■ WHAT TO PRODUCE
For every entry below, retype it exactly as it reads.

■ LISTED ENTRIES
= Beginning of Section =

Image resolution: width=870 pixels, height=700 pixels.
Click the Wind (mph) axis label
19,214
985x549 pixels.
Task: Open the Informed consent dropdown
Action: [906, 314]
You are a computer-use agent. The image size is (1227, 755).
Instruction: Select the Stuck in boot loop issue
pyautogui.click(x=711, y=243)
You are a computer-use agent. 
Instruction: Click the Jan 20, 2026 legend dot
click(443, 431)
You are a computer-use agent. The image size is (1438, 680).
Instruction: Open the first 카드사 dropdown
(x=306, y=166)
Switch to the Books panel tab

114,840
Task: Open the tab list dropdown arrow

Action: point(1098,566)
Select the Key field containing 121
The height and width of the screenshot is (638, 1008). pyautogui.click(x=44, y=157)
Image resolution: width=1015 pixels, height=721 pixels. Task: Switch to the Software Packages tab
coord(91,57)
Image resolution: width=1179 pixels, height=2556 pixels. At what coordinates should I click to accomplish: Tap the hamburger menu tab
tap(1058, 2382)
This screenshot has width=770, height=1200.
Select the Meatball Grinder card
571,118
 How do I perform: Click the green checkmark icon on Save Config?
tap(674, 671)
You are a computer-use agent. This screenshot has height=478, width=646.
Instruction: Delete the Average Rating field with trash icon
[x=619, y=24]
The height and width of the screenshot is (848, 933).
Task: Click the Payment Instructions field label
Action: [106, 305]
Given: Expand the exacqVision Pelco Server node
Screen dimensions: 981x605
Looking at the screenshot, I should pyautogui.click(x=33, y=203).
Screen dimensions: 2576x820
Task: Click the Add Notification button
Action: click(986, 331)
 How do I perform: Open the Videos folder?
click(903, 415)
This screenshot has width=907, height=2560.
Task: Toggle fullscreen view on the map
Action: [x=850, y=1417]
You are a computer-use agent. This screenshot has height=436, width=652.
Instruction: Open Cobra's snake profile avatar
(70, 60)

= End of Section =

■ SOLVED PROBLEM
Image resolution: width=870 pixels, height=700 pixels.
Click the Wind (mph) axis label
19,214
985x549 pixels.
Task: Open the Informed consent dropdown
Action: [906, 314]
You are a computer-use agent. The image size is (1227, 755).
Instruction: Select the Stuck in boot loop issue
pyautogui.click(x=711, y=243)
You are a computer-use agent. 
Instruction: Click the Jan 20, 2026 legend dot
click(443, 431)
You are a computer-use agent. The image size is (1438, 680).
Instruction: Open the first 카드사 dropdown
(x=306, y=166)
Switch to the Books panel tab

114,840
Task: Open the tab list dropdown arrow

Action: point(1098,566)
Select the Key field containing 121
The height and width of the screenshot is (638, 1008). pyautogui.click(x=44, y=157)
Image resolution: width=1015 pixels, height=721 pixels. Task: Switch to the Software Packages tab
coord(91,57)
Image resolution: width=1179 pixels, height=2556 pixels. At what coordinates should I click to accomplish: Tap the hamburger menu tab
tap(1058, 2382)
This screenshot has width=770, height=1200.
Select the Meatball Grinder card
571,118
 How do I perform: Click the green checkmark icon on Save Config?
tap(674, 671)
You are a computer-use agent. This screenshot has height=478, width=646.
Instruction: Delete the Average Rating field with trash icon
[x=619, y=24]
The height and width of the screenshot is (848, 933).
Task: Click the Payment Instructions field label
Action: [106, 305]
Given: Expand the exacqVision Pelco Server node
Screen dimensions: 981x605
Looking at the screenshot, I should pyautogui.click(x=33, y=203).
Screen dimensions: 2576x820
Task: Click the Add Notification button
Action: click(986, 331)
 How do I perform: Open the Videos folder?
click(903, 415)
This screenshot has width=907, height=2560.
Task: Toggle fullscreen view on the map
Action: [x=850, y=1417]
You are a computer-use agent. This screenshot has height=436, width=652.
Instruction: Open Cobra's snake profile avatar
(70, 60)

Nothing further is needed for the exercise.